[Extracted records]
=== Section Start ===

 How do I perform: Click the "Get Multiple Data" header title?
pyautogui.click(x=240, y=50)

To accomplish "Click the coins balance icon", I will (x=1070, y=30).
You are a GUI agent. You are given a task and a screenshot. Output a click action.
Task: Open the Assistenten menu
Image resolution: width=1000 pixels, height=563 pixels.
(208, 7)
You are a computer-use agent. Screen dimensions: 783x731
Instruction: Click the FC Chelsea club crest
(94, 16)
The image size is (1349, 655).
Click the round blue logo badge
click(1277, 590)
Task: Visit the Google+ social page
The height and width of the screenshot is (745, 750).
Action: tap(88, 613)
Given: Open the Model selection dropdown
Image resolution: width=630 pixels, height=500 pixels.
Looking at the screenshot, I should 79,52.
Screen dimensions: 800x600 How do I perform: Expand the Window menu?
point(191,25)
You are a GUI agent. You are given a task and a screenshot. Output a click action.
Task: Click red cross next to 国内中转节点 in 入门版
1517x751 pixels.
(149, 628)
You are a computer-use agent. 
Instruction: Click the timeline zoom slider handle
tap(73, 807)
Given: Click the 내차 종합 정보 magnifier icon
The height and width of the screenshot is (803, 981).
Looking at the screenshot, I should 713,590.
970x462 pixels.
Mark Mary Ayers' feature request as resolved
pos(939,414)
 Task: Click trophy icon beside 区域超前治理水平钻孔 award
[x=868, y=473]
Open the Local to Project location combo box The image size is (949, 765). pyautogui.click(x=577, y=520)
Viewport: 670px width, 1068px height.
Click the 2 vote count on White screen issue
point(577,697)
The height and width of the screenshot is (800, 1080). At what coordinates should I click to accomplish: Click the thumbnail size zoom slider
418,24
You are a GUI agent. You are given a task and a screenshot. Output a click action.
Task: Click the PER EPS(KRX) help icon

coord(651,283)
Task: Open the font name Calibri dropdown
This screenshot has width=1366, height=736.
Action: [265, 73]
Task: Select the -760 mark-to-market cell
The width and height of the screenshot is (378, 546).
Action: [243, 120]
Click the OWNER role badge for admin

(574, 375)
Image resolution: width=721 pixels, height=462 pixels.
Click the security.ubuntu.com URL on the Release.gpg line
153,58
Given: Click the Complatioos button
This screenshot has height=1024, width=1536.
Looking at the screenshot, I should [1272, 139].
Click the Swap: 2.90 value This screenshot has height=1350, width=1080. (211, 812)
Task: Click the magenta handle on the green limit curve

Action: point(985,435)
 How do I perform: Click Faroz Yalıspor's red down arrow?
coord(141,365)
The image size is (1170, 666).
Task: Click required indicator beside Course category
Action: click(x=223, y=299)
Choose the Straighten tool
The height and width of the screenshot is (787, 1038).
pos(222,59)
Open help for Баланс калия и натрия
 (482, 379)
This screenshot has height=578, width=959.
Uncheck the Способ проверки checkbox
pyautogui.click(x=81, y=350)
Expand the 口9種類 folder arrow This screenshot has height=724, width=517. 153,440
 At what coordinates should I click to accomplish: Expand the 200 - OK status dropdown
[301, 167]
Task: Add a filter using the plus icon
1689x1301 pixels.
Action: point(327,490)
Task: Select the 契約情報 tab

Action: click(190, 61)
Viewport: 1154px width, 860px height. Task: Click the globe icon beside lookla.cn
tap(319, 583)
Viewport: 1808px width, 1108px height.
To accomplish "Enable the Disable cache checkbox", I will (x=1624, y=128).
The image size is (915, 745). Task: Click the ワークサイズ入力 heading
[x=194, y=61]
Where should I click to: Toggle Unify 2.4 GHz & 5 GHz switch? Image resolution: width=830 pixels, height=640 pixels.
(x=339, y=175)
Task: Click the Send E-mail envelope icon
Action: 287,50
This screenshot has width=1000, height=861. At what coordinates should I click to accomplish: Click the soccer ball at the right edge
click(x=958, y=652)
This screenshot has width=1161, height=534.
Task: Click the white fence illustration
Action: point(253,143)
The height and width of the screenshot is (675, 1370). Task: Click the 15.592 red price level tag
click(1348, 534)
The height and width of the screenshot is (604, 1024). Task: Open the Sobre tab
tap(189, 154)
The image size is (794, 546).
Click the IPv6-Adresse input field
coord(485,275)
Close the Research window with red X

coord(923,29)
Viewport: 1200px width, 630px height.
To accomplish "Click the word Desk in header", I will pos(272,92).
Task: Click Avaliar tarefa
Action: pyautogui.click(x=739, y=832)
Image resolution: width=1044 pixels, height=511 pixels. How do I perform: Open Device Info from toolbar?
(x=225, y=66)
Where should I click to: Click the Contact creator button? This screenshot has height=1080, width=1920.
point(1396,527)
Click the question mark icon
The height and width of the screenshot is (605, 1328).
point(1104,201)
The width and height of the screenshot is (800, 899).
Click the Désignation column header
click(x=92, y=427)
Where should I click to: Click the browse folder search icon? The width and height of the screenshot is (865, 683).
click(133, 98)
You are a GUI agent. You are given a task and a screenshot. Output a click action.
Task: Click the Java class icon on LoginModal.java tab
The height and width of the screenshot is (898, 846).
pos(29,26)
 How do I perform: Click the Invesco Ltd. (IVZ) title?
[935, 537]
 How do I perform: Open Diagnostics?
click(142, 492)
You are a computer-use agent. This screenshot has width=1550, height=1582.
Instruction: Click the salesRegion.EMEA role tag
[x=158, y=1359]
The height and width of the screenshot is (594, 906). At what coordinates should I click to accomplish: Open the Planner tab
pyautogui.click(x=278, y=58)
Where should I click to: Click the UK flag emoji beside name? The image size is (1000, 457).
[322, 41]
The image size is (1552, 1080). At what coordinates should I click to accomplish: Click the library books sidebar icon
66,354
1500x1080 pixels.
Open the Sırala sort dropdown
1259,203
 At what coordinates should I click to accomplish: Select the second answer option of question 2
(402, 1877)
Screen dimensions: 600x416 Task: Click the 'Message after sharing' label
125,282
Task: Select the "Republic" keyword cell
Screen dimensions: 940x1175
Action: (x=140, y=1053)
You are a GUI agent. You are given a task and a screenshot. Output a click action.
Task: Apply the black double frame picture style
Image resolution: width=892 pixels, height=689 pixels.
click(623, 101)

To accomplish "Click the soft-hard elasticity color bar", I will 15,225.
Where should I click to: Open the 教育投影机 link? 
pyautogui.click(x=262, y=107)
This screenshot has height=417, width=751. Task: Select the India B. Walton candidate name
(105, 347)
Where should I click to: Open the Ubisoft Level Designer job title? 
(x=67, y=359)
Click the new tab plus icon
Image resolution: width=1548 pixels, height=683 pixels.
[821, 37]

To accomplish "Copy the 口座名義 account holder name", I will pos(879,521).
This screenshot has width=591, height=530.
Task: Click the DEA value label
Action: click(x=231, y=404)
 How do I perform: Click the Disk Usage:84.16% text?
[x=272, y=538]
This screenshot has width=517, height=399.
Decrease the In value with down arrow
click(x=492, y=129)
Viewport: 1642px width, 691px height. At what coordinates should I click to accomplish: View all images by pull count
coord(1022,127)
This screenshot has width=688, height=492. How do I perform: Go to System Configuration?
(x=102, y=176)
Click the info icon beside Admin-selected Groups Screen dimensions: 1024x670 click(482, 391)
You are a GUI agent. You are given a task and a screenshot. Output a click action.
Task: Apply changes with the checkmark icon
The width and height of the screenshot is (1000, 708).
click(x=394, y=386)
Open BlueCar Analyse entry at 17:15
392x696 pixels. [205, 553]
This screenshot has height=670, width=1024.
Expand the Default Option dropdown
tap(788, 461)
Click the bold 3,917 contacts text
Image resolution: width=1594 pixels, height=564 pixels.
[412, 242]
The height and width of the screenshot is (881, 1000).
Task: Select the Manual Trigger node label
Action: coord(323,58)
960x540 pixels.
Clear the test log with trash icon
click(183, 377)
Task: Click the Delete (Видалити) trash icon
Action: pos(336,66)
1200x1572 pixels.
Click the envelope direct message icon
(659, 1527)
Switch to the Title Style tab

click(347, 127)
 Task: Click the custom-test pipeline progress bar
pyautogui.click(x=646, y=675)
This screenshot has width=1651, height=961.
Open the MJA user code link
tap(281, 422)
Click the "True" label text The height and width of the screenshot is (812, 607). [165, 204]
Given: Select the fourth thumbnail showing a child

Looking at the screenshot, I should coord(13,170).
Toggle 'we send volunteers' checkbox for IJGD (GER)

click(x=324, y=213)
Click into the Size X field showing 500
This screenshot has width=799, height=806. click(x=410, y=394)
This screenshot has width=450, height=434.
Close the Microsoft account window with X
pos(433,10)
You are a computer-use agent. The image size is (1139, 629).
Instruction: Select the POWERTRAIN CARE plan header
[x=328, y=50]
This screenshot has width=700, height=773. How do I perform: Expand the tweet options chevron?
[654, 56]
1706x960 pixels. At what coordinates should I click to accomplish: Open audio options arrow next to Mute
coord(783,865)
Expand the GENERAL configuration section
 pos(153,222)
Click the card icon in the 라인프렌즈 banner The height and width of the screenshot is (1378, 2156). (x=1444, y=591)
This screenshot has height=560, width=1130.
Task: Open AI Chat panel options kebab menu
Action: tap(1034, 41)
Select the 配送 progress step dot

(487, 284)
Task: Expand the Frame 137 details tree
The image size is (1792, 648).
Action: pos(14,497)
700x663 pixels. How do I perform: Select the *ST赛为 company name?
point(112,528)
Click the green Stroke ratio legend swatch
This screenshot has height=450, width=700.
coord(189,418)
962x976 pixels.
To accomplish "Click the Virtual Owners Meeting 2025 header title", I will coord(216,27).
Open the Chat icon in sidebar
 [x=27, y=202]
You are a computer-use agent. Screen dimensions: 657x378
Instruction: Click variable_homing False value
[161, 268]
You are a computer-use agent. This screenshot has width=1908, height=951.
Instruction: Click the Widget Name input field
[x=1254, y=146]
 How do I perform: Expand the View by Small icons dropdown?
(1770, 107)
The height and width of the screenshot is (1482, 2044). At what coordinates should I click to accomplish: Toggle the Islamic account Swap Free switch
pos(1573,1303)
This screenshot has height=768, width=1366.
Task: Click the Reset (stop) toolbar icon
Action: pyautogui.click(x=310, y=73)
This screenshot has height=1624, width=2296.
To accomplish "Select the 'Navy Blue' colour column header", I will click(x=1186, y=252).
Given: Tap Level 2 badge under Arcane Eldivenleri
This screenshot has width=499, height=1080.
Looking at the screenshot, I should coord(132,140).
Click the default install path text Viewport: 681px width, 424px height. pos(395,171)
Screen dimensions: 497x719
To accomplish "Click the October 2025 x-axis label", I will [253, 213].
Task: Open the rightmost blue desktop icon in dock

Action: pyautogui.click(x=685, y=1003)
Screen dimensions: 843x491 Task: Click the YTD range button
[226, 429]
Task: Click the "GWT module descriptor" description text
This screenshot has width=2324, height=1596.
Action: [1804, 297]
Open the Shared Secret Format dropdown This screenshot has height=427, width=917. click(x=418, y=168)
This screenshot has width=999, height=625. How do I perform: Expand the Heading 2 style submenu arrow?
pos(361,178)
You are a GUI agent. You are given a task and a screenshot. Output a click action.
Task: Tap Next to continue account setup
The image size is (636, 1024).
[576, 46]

=== Section End ===

» Aim of the exercise:
All lines above with "computer" in them should be returned.

» Expected output:
You are a computer-use agent. Screen dimensions: 783x731
You are a computer-use agent. 
You are a computer-use agent. This screenshot has width=1550, height=1582.
You are a computer-use agent. The image size is (1139, 629).
You are a computer-use agent. Screen dimensions: 657x378
You are a computer-use agent. This screenshot has width=1908, height=951.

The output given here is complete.